Caso essa análise casuística do tema se torne um posicionamento consolidado, caberá à advocacia, dada a ausência de legislação específica, trabalhar criativamente e desenvolver meios de sobrestar o efeito Streisand nessas situações excepcionais como já ocorre na Inglaterra – para além da tramitação dos processos em segredo de justiça –, sob risco de não haver resultado prático advindo de eventuais julgamentos que reconheçam a aplicabilidade do direito ao esquecimento no caso concreto.

 


[1] "É incompatível com a Constituição Federal a ideia de um direito ao esquecimento, assim entendido como o poder de obstar, em razão da passagem do tempo, a divulgação de fatos ou dados verídicos e licitamente obtidos e publicados em meios de comunicação social - analógicos ou digitais. Eventuais excessos ou abusos no exercício da liberdade de expressão e de informação devem ser analisados caso a caso, a partir dos parâmetros constitucionais, especialmente os relativos à proteção da honra, da imagem, da privacidade e da personalidade em geral, e as expressas e específicas previsões legais nos âmbitos penal e cível" (Leading Case Recurso Extraordinário 1.010.606/RJ, Tribunal Pleno do STF, relator ministro Dias Toffoli, d.j. 11.2.2021).

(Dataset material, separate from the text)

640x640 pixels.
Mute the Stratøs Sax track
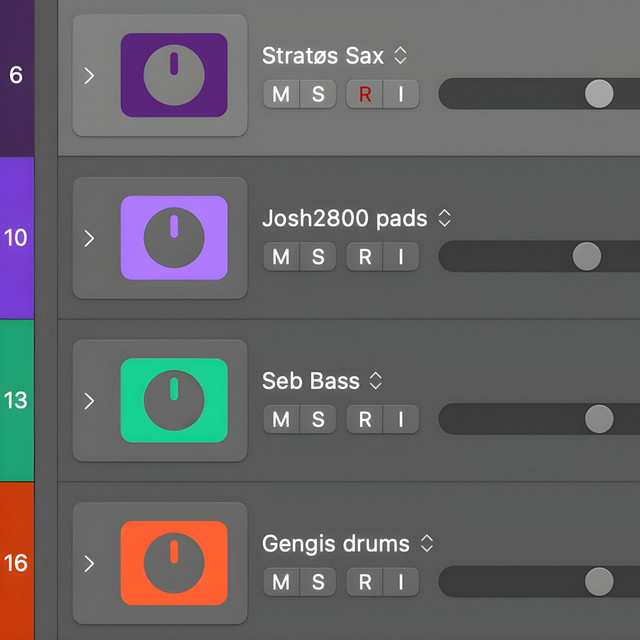[x=281, y=94]

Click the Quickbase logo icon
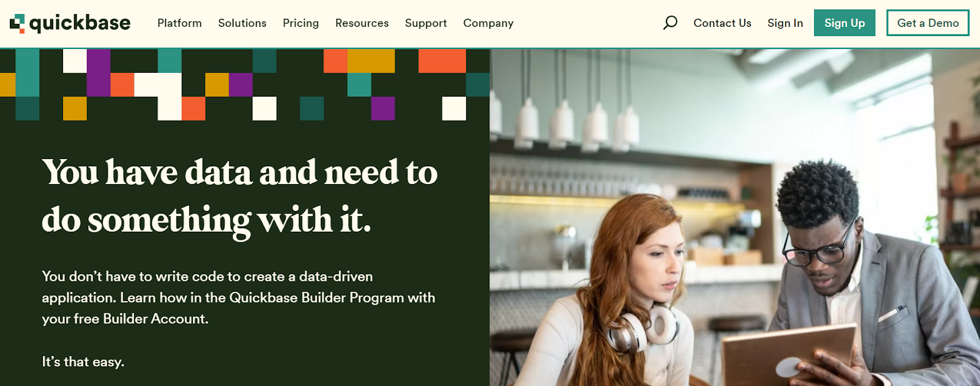17,23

[2] O que é efeito Streisand? Fenômeno viraliza 'segredos' de famosos. Acesso em 1.8.2022.

[3] The Streisand Effect: When censorship backfires. Acesso em 29.7.2022.

[4] BECKER, Rodrigo Frantz (coord.). Suprema Corte dos EUA: casos históricos. São Paulo: Grupo Almedina, 2022, E-book, p. 339.

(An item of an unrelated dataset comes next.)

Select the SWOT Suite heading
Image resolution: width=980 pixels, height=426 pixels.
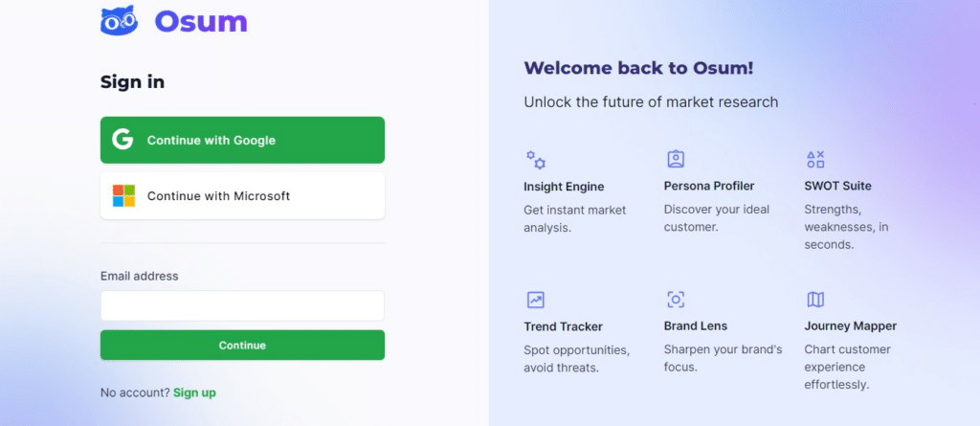coord(837,186)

[5] Para Luiz Fernando Marrey Moncau, o referido julgamento não versa sobre o direito ao esquecimento, mas sim sobre a desindexação de resultados por mecanismos de busca (MONCAU, Luiz Fernando Marrey, Direito ao Esquecimento: entre a liberdade de expressão, a privacidade e a proteção de dados pessoais, São Paulo: Thomson Reuters Brasil, 2020, p. 340). No entanto, para fins do presente artigo e sem desconhecer as discussões terminológicas a respeito do tema, o julgado será abordado como um precedente relacionado ao direito ao esquecimento.

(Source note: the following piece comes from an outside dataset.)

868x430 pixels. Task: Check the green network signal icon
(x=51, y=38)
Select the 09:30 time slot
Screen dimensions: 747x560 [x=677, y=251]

[6] Conforme artigo 3º, §2º, do CDC, “[s]erviço é qualquer atividade fornecida no mercado de consumo, mediante remuneração, inclusive as de natureza bancária, financeira, de crédito e securitária, salvo as decorrentes das relações de caráter trabalhista” (g.n.). Nesse sentido, a ministra Nancy Andrighi registrou em seu voto que, apesar da atividade exercida pelo Google não ser diretamente remunerada por seus usuários, “é clara a existência do chamado cross marketing – ação promocional entre produtos ou serviços em que um deles, embora não rentável em si, proporciona ganhos decorrentes da venda de outros. Apesar das pesquisas realizadas via Google Search serem gratuitas, a empresa vende espaços publicitários no site bem como preferências na ordem de listagem dos resultados das buscas”.

[7] Google Trends. Acesso em 1.8.2022.

[8] Em linhas gerais, a obra conta a história de Suzane Louise Von Richtofen, que foi condenada a 39 anos de reclusão em regime fechado pelo assassinato de seus pais (CAMPBELL, Ullisses. Suzane: assassina e manipuladora. 1ª ed. São Paulo: Matrix, 2020).

[9] Conforme lições de Luis Pinto Ferreira (Comentários à Constituição brasileira. São Paulo: Saraiva, 1989. v. 1, p. 68), citado pelo ministro relator, a liberdade de expressão é resguardada pela CF sob dois aspectos: o positivo, o qual visa proteger a externalização da manifestação, e o negativo, que se volta à “proibição da censura”.

[10] Reclamação 38.201/SP, Primeira Turma do STF, relator min. Alexandre de Moraes, d.j. 21.2.2020.

[11] Biografia não autorizada de Suzane von Richthofen chega à lista. Acesso em 1.8.2022

[12] O efeito Streisand. Acesso em 1.8.2022.